By Drake Konow
“It’s best, they say, not to make trouble with River Mumma.”
On Thursday, September 29, 2022, Dr. Khytie Brown, Assistant Professor of Religious Studies, introduced an online event’s audience to River Mumma, “a vengeful mermaid who resides in the rivers of Jamaica.” Her talk was part of a webinar on Queerness in Black Atlantic Religions sponsored by the LGBTQ Religious Archives Network, an organization that preserves and encourages scholarly study of the history of LGBTQ religious movements around the world.
In her presentation, Dr. Brown described River Mumma’s role in Jamaica’s larger culture and focused specifically on understandings of the figure within Revival Zion. Brown’s current manuscript, Afro-Queer Journeys: Transnational Revival Zion Religion in Jamaica and Panama, is the first academic monograph that “foregrounds Revival Zion religion and addresses Afrophobia and homophobia.”
Within Jamaican Revival Zion religion, Brown explained, River Mumma is “an essential avatar.” River Mumma is also considered “two-fold,” a concept Brown analogized to two-spirit within some Native American traditions: “people who are neither male nor female but are gender-variant and who through spiritual intervention fill special roles as healers, shamans, and special religious leaders.” River Mumma’s two-ness is evident in various qualities: “half-fish, half-human, half-ancestor, half-primordial-spirit, mostly-female, but a lot of the times she is also non-binary.”
In addition to River Mumma’s own gender fluidity, Brown also described the connection queer practitioners of Revival Zion cultivate with River Mumma. According to a common Jamaican saying, “River Mumma inhabits the rivers of Jamaica and all the fish are River Mumma’s children.” But “who,” Brown asked, “who are the fish?” Pointing to the Jamaican use of the term “fish” as a pejorative word for homosexual men, Brown suggested that nevertheless, in Revival Zion, “the fish reigns supreme. The fish is divine, literally.”
Central to Revival Zion religion is the embodied ritual of “journey.” As Brown explained, these are spiritual journeys where practitioners operate in a trance state for hours, sometimes days or months. Practitioners travel to other lands, face spiritual battles, and belong to certain spiritual nations. The most common of these, according to Brown, are Spiritual Africa, Spiritual China, Spiritual India, and “a geospiritual locale called the River Nation.”

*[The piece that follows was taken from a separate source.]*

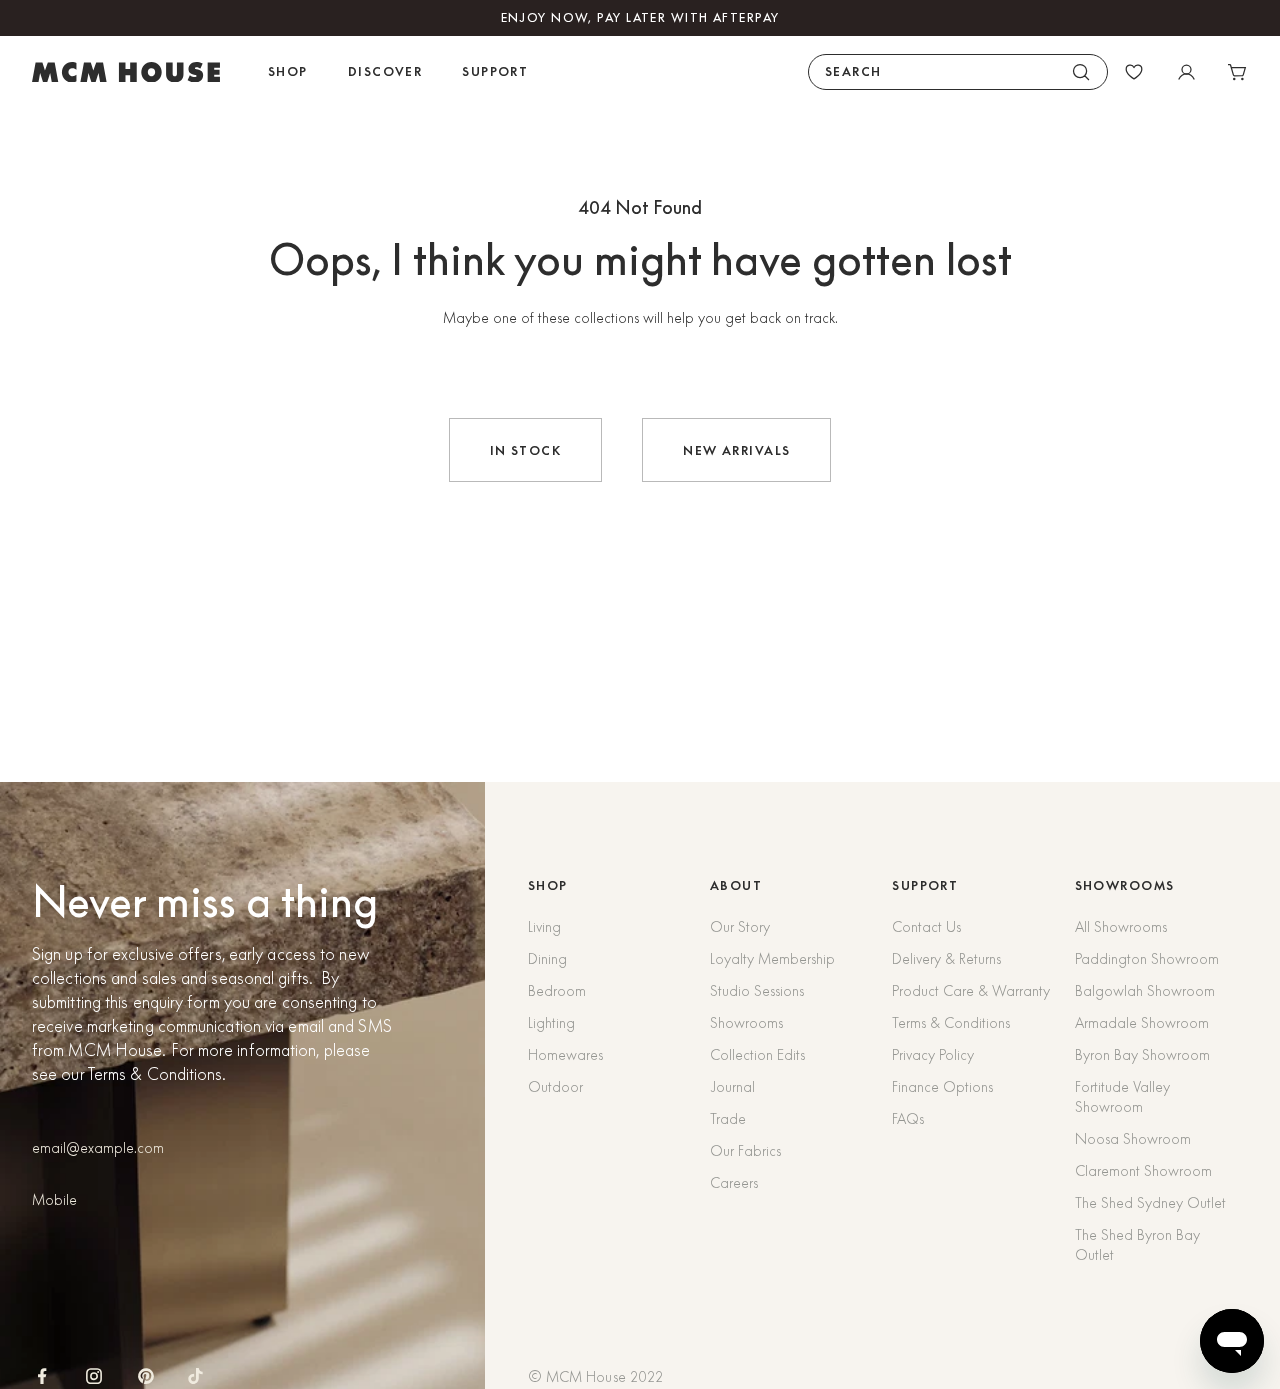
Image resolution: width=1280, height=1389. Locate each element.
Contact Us (926, 927)
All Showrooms (1121, 927)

“It is in the River Nation,” Brown offered, “where we meet River Mumma and her children.” Brown’s ethnographic analysis suggested that homosociality was a common aspect of river rituals. Homosexual and same-gender-loving men were often prominent members of the River Nation and participants in the river rituals. Drawing on this archive, Brown’s research asks, “Within a context where it is blasphemous and often unsafe to be a little fish, how does Revival Zion Revival stand against these monstrous creatures of homophobia and Afrophobia that know how to kill little fishes? How do they sustain actual and metaphoric waters?”
Brown suggested that her work not only offers “clues for tracing a discursive relationship between Afrophobic discourses that criminalize and ostracize Africana religious practices like Revival and Christian based homophobia,” but also points to “Afroqueer epistemic orientations.” In contrast to neoliberal, secular understandings of sexual orientation tied to choice and individual will, nation-belonging chooses you. River Mumma chooses you. Being a fish is a gift from the ancestors. Dr. Brown argued that these formulations of gender and sexuality challenge larger cultural norms, neoliberal constructions, and even regnant concepts among queer and gender theorists.
In the presentation, Dr. Brown was also in conversation with Dr. Elizabeth Perez, author of Religion in the Kitchen: Cooking, Talking, and the Making of Black Atlantic Traditions, and Dr. Ahmad Greene-Hayes, Assistant Professor at Harvard Divinity School and author of a forthcoming book on religion-making in Jim Crow New Orleans.
A video of the full conversation can be seen here. More information on Dr. Khytie Brown’s research on River Mumma in Jamaican Revival Zion can be found in her 2021 article “Mermaids and Journeymen: Revival Zion and African Religious Futures,” published in Black Theology.
Drake Konow is a Religious Studies Ph.D. student concentrating on Religion in the Americas. His research focuses on the relationship between religion, capitalism, and popular culture in the U.S. and contemporary Brazil, with an emphasis on secularism, art, and critical theory.